● **Activity**:
Only the lines with "computer" in the entries below belong in the answer; please copy them.

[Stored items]

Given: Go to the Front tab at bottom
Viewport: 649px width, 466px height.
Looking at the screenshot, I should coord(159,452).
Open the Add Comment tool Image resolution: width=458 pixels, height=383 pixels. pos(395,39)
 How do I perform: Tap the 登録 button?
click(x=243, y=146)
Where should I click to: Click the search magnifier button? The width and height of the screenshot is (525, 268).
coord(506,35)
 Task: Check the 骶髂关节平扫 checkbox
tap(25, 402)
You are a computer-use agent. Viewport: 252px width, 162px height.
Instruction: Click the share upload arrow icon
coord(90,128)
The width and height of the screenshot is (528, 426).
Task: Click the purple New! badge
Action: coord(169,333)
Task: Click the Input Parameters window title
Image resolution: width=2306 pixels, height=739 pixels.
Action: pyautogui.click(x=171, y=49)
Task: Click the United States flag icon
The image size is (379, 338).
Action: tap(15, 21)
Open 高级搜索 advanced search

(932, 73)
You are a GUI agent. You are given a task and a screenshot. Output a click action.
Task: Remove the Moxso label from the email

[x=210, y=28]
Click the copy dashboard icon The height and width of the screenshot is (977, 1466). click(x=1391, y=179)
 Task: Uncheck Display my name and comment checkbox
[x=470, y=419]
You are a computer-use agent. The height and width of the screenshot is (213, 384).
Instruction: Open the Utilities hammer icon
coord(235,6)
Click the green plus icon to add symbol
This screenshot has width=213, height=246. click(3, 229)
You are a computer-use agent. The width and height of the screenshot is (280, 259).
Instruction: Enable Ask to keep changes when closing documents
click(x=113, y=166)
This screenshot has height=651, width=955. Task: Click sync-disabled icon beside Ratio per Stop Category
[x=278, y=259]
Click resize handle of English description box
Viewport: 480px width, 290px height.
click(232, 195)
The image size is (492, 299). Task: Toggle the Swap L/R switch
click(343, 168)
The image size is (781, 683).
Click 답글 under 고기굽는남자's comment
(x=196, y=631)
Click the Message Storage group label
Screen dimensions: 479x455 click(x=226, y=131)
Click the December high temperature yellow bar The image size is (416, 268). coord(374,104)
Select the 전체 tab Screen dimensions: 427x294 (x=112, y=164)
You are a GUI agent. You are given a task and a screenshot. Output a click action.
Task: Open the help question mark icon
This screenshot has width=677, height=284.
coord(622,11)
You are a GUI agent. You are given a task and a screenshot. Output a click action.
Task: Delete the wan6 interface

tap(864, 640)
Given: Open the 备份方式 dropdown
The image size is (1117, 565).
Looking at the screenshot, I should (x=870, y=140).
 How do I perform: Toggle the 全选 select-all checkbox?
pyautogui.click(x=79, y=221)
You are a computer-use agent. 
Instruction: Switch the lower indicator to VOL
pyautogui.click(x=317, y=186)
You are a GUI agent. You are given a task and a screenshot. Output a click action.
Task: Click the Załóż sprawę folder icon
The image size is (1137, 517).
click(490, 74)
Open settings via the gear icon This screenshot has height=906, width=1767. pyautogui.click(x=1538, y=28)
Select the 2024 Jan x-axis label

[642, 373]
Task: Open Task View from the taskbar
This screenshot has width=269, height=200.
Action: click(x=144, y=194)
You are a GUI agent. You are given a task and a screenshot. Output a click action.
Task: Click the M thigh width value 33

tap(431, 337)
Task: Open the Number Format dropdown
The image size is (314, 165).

● **Result for this exercise**:
You are a computer-use agent. Viewport: 252px width, 162px height.
You are a computer-use agent. The height and width of the screenshot is (213, 384).
You are a computer-use agent. The width and height of the screenshot is (280, 259).
You are a computer-use agent. 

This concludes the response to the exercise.